To experience reciprocal inhibition firsthand, sit down in front of a table and gently press the edge of your hand, karate-chop style, onto the tabletop. If you touch the back of your upper arm—your triceps muscle—you'll notice that it's firmly engaged. If you touch the opposing muscles, the biceps (the big muscles on the front of your upper arm), they should feel relaxed.
In Paschimottanasana the same mechanism is at play. Your hamstrings are released when you engage their opposing muscle group, the quadriceps.

David Sheer, an orthopedic manual therapist in Nashville, Tennessee, uses the principle of reciprocal inhibition to help patients safely improve their range of motion. If you went to Sheer to improve your hamstring flexibility, he would work the quadriceps, developing strength in the front thigh to help relax the hamstrings.

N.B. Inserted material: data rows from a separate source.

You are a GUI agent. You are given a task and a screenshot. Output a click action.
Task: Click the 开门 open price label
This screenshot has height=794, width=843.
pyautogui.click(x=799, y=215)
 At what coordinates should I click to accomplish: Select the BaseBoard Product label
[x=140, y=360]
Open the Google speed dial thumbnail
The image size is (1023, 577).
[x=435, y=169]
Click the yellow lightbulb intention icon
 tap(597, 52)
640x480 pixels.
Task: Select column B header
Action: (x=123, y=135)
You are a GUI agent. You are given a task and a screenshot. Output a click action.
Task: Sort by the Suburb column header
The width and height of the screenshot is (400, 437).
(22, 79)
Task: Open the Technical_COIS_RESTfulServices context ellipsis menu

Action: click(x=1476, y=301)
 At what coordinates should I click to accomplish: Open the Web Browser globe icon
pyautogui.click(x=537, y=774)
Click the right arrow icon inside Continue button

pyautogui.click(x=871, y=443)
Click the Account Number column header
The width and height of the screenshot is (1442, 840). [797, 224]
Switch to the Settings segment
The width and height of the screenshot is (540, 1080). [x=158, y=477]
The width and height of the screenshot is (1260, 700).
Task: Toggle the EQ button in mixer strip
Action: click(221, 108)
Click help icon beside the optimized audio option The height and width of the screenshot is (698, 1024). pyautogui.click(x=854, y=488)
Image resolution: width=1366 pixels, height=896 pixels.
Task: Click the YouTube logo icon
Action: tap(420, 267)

Then, when the hamstrings have achieved their maximum range for the day, Sheer would strengthen them with weight-bearing, isometric, or isotonic exercises.

At the Yoga Room of Nashville, Betty Larson, a certified Iyengar instructor, uses the principles of reciprocal inhibition to help yoga students release their hamstrings in Paschimottanasana.
"I remind my students to contract their quads," says Larson, "lifting up the entire length of the front of the leg, so the back of the leg is loosened." Larson also includes backbends in her classes to strengthen her students' hamstrings and backs. She feels it's extremely important to develop strength in the muscles you are stretching. Like many teachers, Larson is using ancient yogic techniques that apply physiological principles only recently understood by modern science.

According to Sheer, she's doing the right thing. He claims the best type of flexibility combines improved range of motion with improved strength. "It's useful flexibility," says Sheer. "If you only increase your passive flexibility without developing the strength to control it, you make yourself more vulnerable to a serious joint injury."

Let's return to your Paschimottanasana. Imagine that this time, as you pivot from your pelvis and reach your trunk forward, your hamstrings are unusually tight. You can't seem to move as deeply into the pose as you would like, and the harder you try, the tighter your hamstrings feel. Then your instructor reminds you to continue breathing and relax every muscle that's not actively engaged in sustaining the pose.

You give up trying to match your personal best. You relax into the posture, without judgment, and slowly your hamstrings begin to release.